→ **Task description**
Every line containing "Accueil" should be copied out. Go through the entries and find them.

· · · ·

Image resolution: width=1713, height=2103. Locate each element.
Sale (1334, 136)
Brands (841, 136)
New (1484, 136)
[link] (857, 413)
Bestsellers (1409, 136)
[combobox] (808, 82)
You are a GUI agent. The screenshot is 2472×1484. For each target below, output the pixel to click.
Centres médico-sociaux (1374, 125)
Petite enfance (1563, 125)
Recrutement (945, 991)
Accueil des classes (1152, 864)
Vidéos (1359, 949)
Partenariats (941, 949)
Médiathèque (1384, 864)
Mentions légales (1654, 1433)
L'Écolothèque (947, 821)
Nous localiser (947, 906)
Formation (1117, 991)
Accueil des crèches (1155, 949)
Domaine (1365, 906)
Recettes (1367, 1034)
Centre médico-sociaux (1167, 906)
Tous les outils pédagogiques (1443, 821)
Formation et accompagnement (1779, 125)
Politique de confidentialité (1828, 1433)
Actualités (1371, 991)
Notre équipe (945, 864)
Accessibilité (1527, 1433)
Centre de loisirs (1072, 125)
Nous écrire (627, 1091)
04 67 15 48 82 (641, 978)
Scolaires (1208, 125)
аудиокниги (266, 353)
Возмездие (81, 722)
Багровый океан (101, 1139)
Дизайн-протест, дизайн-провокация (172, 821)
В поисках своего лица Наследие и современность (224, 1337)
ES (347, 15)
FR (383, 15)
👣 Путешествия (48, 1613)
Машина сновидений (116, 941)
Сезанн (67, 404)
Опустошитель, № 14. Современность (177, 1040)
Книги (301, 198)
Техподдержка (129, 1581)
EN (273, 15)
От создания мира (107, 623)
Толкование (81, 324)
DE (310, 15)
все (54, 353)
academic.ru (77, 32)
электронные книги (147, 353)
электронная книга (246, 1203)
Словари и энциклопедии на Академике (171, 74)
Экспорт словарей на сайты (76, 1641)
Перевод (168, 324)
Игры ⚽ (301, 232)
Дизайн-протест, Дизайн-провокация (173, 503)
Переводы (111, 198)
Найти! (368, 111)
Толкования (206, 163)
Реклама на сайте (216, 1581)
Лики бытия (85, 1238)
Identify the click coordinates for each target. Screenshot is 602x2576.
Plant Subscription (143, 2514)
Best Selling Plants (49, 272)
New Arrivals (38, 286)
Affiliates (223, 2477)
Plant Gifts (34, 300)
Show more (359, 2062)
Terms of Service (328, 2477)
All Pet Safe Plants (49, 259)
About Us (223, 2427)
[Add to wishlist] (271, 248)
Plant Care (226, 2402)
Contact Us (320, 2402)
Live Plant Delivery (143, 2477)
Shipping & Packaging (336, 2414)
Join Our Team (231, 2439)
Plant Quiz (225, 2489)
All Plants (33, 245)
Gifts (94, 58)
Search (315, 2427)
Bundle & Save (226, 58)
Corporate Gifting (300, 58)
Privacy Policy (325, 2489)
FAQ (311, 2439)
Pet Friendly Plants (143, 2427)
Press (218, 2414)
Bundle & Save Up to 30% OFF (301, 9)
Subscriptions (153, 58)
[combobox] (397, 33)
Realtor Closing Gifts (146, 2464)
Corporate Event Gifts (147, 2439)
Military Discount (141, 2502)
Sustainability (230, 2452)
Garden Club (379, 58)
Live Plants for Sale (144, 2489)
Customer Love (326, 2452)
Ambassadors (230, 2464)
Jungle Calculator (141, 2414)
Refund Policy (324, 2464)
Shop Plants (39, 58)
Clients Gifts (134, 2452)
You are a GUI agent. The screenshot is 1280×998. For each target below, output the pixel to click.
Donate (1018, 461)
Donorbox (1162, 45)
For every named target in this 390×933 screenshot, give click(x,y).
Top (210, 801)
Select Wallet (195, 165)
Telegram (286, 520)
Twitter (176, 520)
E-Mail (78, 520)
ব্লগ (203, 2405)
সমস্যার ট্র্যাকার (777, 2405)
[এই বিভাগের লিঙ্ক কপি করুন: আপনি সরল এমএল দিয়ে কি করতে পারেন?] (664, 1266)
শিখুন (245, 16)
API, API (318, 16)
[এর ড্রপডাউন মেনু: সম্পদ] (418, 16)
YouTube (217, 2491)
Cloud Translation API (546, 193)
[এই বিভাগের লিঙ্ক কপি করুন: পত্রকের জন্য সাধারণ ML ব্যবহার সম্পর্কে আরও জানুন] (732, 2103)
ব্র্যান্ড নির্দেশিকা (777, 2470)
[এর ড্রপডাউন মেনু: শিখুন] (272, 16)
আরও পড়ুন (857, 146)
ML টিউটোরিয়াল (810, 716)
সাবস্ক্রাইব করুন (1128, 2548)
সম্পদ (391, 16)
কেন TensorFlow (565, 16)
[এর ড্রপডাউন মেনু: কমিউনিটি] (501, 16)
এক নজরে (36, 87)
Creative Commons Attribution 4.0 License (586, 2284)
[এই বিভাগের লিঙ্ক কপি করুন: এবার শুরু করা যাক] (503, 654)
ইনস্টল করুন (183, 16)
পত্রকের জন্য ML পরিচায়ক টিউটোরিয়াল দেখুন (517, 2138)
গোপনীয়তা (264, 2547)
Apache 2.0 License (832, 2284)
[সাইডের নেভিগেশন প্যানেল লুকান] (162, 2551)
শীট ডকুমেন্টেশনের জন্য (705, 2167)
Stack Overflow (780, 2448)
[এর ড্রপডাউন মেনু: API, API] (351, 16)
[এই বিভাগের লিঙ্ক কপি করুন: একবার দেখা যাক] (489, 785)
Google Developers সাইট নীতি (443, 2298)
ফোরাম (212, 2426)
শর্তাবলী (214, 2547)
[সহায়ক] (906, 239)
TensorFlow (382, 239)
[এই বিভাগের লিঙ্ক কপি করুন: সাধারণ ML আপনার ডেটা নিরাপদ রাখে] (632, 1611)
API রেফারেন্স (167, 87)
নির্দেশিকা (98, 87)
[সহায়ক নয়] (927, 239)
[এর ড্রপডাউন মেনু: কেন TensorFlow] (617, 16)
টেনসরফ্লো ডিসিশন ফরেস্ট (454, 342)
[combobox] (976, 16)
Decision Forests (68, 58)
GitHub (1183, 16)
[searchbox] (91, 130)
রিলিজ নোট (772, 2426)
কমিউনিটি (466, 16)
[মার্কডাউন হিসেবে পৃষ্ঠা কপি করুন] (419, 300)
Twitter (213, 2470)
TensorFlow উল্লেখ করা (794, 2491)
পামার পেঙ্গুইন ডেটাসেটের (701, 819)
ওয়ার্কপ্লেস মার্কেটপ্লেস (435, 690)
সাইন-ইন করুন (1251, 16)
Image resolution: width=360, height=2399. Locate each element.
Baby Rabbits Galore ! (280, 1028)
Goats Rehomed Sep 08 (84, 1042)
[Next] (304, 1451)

· · · ·

→ **Exercise response**
Accueil des classes (1152, 864)
Accueil des crèches (1155, 949)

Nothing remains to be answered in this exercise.